## EXERCISE
Every entry below, first to last, should be restated word for word.

INFORMATION section start

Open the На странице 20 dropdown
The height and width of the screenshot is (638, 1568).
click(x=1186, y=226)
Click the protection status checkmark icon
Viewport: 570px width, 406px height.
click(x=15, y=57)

INFORMATION section end

## SOLVED EXERCISE
Open the На странице 20 dropdown
The height and width of the screenshot is (638, 1568).
click(x=1186, y=226)
Click the protection status checkmark icon
Viewport: 570px width, 406px height.
click(x=15, y=57)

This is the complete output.